Chusovitina started her Olympic career in 1992 as a member of the Unified Team in the women's artistic gymnastics. There, she and her teammates from the former Soviet republics shared their gold-medal triumph in the women's team all-around routine and placed seventh in the floor exercise final. She represented her native Uzbekistan in the next three editions of her career (1996 to 2004) but did not receive a single medal in any of her events contested. In 1997, she married two-time Olympic Greco-Roman wrestler Bakhodir Kurbanov and welcomed their son Alisher two years later.

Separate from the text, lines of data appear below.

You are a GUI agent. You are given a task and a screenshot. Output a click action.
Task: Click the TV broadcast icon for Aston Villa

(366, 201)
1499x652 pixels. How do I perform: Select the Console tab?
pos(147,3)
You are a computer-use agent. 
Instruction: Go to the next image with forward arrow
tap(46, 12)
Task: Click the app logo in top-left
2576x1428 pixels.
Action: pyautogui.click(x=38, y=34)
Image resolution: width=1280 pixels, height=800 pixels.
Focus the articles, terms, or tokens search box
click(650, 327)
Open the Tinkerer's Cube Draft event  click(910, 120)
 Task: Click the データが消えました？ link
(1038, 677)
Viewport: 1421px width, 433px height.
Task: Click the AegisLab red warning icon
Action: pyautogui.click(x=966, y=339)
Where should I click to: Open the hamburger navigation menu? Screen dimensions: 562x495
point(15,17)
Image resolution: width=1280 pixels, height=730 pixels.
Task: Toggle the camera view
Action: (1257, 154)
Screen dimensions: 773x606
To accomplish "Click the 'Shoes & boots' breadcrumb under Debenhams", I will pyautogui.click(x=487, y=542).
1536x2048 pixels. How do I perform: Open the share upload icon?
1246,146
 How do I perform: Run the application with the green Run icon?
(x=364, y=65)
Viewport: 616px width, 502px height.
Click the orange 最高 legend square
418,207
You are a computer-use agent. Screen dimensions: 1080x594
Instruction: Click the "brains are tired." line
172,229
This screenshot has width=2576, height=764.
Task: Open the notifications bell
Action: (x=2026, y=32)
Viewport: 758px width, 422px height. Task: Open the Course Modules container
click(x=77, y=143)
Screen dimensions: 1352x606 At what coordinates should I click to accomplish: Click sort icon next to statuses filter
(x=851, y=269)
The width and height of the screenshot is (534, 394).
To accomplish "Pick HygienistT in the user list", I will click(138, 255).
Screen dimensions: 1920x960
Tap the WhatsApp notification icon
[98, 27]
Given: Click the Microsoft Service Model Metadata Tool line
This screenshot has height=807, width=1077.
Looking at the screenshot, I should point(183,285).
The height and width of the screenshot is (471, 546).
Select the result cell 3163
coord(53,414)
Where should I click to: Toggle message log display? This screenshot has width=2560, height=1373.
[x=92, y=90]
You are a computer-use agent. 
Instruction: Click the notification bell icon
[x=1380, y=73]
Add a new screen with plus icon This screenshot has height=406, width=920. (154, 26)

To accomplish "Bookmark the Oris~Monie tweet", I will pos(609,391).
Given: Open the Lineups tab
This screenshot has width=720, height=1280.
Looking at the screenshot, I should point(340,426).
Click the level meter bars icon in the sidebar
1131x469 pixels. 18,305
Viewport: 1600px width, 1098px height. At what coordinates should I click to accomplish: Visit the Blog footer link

When her son Alisher was diagnosed with acute lymphocytic leukemia in 2002, Chusovitina and her husband accepted an offer from the German gymnastics coaches to seek advanced medical treatment for their son. With the prize money earned from the gymnastics meets and the funds raised and donated by the members of the international gymnastics community, Chusovitina was able to secure treatment for Alisher at the University of Cologne hospital in Germany. While her son underwent leukemia treatment, she started competing with the German team as a gratitude for helping save her son's life and obtained a citizenship in 2006.
At her fifth Olympics in 2008, Chusovitina attained admirable results in her respective routines as a member of the German women's artistic gymnastics team. She placed ninth in the individual all-around final and ended her 16-year-old career medal drought with a silver behind the North Korean teen Hong Un-jong in the women's vault. She has continued to be a member of the German team for her remarkable sixth Olympic appearance four years later in London but left the Games again without a single medal, placing fifth on the vault. Contemplating on her retirement and coaching, Chusovitina switched back to competing for Uzbekistan in the succeeding Olympiads after London 2012 with a goal of winning an Olympic medal on her signature apparatus for her country. Ironically, she already claimed medals for the Unified Team and Germany but not for her home country.
Chusovitina returned to her seventh Olympics in 2016 and eighth in 2020 with a historic feat as the oldest and most experienced Olympic gymnast of all-time. Despite setting a new record, she failed to attain a single medal for her native country on the vault. She was also selected to carry the Uzbek flag during the Tokyo 2020 opening ceremony with Bobo-Usmon Baturov.